### Problem description
Below are entries. Copy exactly the lines running from the line that holds "Санитарно-эпидемиологический надзор и" to the line that holds "Hamburger Lesehefte (84, 1870)", with both ends included.

Top of Provided records

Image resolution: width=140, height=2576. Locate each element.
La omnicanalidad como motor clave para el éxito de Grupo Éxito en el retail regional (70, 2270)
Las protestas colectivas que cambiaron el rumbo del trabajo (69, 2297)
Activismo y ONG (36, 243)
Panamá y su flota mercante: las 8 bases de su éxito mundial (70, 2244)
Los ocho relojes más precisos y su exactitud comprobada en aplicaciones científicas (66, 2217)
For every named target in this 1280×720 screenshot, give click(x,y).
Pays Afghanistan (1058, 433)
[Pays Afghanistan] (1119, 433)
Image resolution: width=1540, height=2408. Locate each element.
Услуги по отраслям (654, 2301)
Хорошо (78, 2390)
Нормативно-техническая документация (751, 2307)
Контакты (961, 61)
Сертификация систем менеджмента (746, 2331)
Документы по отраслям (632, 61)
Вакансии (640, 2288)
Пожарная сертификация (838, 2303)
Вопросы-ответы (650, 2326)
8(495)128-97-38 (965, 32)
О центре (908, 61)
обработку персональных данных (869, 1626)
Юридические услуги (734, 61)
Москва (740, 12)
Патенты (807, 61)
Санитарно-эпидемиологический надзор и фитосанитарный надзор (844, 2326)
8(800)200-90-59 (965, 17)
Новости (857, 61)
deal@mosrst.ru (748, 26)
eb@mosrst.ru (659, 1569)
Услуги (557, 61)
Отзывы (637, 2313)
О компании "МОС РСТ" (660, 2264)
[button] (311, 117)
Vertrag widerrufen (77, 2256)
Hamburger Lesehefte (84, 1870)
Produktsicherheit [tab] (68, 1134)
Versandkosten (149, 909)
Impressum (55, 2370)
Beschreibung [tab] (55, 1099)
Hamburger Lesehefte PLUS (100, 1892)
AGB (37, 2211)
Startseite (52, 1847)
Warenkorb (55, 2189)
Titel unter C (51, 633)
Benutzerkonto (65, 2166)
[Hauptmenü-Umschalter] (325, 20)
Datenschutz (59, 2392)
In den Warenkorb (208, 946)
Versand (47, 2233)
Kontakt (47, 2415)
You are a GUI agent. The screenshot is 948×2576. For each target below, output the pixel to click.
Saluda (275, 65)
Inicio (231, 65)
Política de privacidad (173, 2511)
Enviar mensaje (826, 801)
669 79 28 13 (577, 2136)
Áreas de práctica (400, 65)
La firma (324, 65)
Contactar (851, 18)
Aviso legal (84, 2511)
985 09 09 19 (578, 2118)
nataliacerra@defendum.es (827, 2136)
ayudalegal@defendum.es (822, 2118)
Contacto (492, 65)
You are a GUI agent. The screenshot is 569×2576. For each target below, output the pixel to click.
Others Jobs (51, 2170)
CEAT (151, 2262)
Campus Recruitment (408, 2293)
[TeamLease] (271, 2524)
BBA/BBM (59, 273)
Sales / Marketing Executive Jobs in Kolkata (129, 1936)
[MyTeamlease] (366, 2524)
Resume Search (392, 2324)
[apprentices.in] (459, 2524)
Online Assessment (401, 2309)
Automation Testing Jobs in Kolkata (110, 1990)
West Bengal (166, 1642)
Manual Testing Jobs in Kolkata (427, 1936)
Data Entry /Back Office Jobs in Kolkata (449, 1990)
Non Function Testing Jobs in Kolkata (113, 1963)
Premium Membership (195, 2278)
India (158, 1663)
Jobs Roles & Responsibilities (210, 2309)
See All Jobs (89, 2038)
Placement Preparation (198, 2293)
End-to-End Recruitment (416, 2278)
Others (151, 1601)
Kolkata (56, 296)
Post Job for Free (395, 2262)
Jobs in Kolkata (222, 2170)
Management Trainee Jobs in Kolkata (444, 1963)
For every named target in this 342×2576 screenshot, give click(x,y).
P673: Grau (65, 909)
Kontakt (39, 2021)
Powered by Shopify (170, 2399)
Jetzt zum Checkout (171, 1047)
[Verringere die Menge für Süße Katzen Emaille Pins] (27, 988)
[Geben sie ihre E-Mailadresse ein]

Bottom of Provided records

### Your response
Санитарно-эпидемиологический надзор и фитосанитарный надзор (844, 2326)
8(800)200-90-59 (965, 17)
Новости (857, 61)
deal@mosrst.ru (748, 26)
eb@mosrst.ru (659, 1569)
Услуги (557, 61)
Отзывы (637, 2313)
О компании "МОС РСТ" (660, 2264)
[button] (311, 117)
Vertrag widerrufen (77, 2256)
Hamburger Lesehefte (84, 1870)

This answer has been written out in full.